Begin Input for this task

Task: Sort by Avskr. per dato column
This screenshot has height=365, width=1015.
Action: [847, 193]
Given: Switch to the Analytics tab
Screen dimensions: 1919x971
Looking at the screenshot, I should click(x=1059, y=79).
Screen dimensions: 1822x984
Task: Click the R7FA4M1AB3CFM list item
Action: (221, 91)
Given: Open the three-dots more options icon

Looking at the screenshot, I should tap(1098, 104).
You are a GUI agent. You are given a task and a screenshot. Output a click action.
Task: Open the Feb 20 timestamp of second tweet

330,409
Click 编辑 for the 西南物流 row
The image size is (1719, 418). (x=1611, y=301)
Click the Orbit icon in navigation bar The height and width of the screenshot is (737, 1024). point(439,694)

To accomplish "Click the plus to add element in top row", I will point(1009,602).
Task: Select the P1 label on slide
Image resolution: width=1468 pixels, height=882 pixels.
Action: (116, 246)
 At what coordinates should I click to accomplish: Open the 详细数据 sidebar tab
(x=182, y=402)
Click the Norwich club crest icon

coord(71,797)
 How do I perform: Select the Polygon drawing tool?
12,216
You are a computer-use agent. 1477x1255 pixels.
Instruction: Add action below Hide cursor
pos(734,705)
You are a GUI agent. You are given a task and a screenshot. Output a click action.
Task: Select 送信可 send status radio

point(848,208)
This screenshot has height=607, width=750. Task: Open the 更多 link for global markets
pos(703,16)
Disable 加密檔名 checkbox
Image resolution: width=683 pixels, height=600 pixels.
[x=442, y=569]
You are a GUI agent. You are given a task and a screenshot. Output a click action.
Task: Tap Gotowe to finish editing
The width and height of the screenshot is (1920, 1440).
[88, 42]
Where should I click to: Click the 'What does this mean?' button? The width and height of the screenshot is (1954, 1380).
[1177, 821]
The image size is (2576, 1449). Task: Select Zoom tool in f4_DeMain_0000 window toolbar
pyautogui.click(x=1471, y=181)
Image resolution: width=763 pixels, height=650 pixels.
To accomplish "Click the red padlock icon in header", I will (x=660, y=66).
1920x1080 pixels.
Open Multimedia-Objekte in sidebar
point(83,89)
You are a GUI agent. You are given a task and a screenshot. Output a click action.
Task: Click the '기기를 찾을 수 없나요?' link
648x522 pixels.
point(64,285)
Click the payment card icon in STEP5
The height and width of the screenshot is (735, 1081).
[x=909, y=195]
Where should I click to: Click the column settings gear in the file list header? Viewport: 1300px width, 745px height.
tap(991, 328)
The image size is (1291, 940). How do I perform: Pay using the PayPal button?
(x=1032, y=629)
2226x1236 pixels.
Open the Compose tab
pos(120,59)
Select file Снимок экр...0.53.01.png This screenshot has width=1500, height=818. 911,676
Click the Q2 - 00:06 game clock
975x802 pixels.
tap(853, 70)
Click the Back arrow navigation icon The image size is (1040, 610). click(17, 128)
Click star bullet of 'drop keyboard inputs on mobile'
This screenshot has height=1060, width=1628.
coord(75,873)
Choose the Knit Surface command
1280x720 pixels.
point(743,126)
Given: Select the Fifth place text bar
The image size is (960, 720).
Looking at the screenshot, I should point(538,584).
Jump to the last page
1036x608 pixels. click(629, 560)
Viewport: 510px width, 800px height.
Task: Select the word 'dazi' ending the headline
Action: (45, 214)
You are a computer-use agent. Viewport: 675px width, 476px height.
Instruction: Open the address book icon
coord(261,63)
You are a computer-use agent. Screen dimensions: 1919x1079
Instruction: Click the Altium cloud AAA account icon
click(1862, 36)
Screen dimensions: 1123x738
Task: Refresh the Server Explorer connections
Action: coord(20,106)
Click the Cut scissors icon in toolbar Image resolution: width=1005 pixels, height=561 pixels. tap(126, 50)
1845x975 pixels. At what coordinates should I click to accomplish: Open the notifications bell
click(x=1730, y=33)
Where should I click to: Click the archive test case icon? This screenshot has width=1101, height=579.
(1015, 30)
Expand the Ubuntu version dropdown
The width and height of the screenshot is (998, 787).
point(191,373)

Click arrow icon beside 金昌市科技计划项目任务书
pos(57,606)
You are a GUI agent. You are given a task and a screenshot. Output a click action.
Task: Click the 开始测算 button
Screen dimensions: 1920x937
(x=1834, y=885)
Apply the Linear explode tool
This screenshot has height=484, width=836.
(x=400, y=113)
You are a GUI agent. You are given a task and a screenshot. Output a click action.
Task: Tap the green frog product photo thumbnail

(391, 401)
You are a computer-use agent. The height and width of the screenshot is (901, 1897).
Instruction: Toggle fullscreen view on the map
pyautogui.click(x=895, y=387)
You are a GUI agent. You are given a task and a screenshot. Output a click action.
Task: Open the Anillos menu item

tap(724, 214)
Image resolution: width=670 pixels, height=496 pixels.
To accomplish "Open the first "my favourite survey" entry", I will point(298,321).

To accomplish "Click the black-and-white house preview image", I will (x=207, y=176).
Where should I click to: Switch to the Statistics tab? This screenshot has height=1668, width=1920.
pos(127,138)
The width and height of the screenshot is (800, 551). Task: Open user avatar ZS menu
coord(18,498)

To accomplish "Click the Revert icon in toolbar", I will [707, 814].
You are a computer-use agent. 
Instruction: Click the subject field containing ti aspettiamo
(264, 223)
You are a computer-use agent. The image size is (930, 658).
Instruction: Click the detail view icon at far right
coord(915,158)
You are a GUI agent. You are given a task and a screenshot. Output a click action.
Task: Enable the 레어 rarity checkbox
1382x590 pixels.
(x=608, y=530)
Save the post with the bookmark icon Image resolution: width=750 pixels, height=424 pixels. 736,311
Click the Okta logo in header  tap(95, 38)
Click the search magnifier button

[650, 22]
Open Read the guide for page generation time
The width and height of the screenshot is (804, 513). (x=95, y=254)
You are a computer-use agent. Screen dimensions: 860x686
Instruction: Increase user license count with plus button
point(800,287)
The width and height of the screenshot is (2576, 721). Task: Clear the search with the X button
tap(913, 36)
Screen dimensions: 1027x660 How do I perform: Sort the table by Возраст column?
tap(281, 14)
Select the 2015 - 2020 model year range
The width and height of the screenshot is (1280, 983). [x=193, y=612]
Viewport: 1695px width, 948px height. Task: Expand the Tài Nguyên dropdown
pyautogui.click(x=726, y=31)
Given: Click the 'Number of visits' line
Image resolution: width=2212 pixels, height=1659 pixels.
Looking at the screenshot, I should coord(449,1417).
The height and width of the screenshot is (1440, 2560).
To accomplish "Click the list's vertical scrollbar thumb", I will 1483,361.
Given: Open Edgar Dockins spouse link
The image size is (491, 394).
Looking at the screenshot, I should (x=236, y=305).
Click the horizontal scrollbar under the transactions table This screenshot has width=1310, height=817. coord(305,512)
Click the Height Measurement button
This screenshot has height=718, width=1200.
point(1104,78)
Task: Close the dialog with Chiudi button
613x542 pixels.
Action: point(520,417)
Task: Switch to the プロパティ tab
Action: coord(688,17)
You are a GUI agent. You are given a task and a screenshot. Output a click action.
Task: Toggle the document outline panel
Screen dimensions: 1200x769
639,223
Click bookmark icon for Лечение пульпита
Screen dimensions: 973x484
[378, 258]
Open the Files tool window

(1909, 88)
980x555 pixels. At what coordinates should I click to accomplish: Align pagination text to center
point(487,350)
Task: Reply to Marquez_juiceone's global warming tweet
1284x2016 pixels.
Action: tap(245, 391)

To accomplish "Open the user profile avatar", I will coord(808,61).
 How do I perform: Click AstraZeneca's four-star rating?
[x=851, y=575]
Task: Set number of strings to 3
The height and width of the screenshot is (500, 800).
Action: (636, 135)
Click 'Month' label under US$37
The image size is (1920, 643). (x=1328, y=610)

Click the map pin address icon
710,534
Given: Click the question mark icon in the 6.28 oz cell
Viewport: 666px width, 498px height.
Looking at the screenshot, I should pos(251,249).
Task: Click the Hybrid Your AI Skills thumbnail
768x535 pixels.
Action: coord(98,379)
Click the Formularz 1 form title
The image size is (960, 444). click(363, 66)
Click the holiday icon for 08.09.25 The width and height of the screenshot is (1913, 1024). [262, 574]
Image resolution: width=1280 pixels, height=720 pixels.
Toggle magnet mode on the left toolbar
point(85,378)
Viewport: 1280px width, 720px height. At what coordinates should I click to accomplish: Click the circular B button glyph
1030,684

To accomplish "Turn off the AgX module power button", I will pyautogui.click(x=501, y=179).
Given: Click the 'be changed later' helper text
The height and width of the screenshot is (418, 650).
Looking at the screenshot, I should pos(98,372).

End Input for this task

» **What is asked**: Copy, word for word, the part of the data from its first line through the line containing "Looking at the screenshot, I should tap(1098, 104).".

» **Task answer**:
Task: Sort by Avskr. per dato column
This screenshot has height=365, width=1015.
Action: [847, 193]
Given: Switch to the Analytics tab
Screen dimensions: 1919x971
Looking at the screenshot, I should click(x=1059, y=79).
Screen dimensions: 1822x984
Task: Click the R7FA4M1AB3CFM list item
Action: (221, 91)
Given: Open the three-dots more options icon

Looking at the screenshot, I should tap(1098, 104).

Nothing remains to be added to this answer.